■ **TASK DETAILS**: Repeat only what runs from the line with "Screen dimensions: 1568x506" through the last line of the data below, both included, keeping every word as it is and leaving out the pictures.
---- MATERIAL FOR THE TASK
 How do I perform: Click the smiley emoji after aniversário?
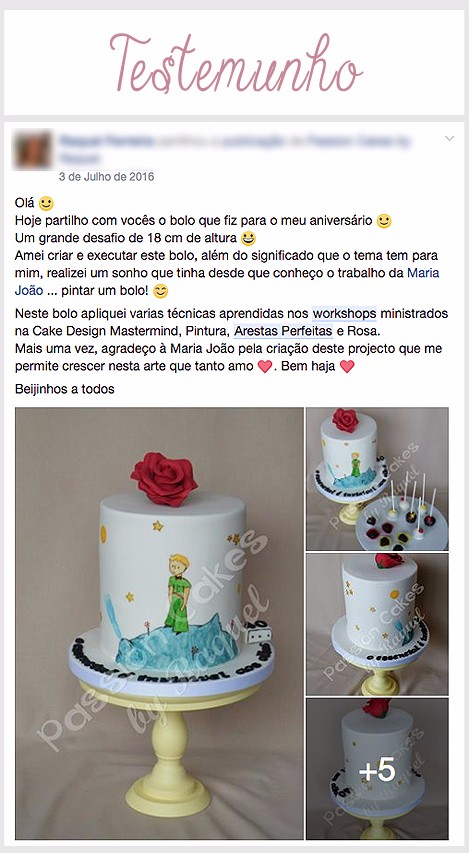tap(384, 221)
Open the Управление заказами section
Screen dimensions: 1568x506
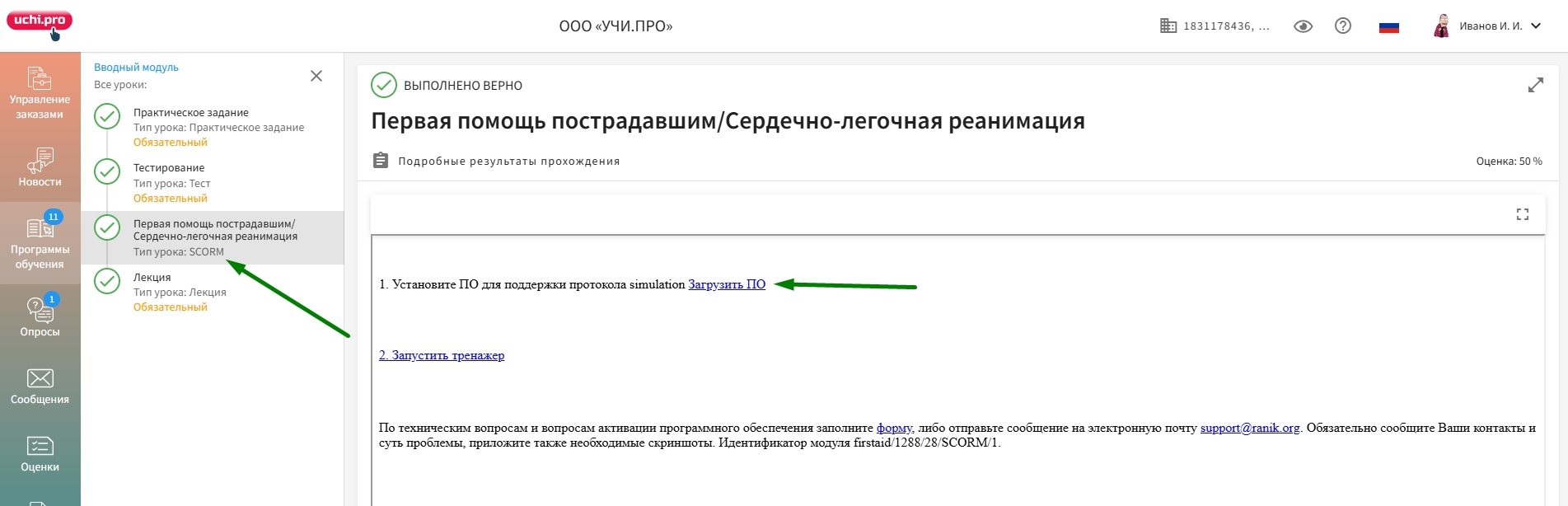40,93
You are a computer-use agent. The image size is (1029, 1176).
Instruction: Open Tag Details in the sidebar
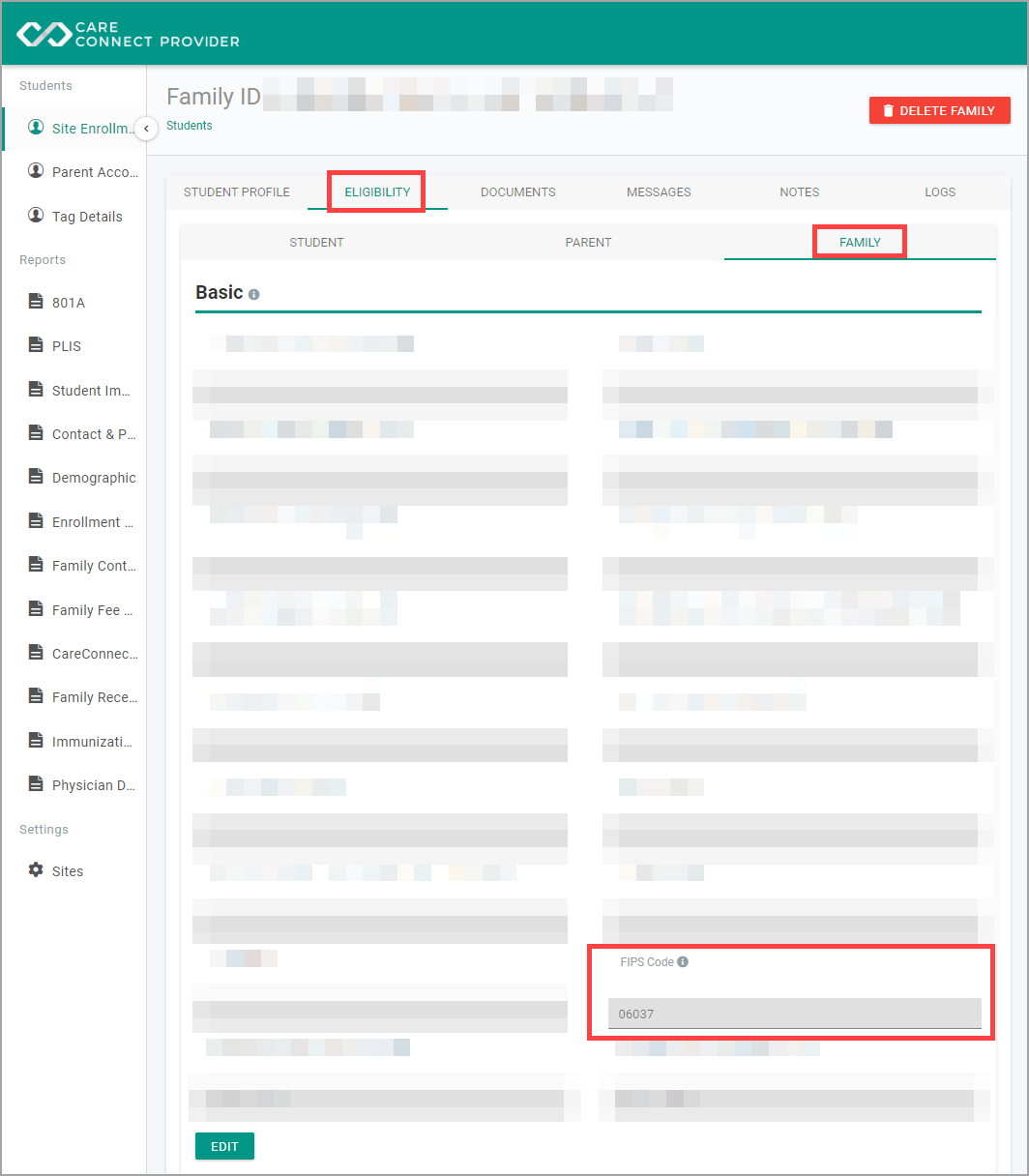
--------
■ **RESULT FOR THIS EXERCISE**:
Screen dimensions: 1568x506
40,93
You are a computer-use agent. The image size is (1029, 1176).
Instruction: Open Tag Details in the sidebar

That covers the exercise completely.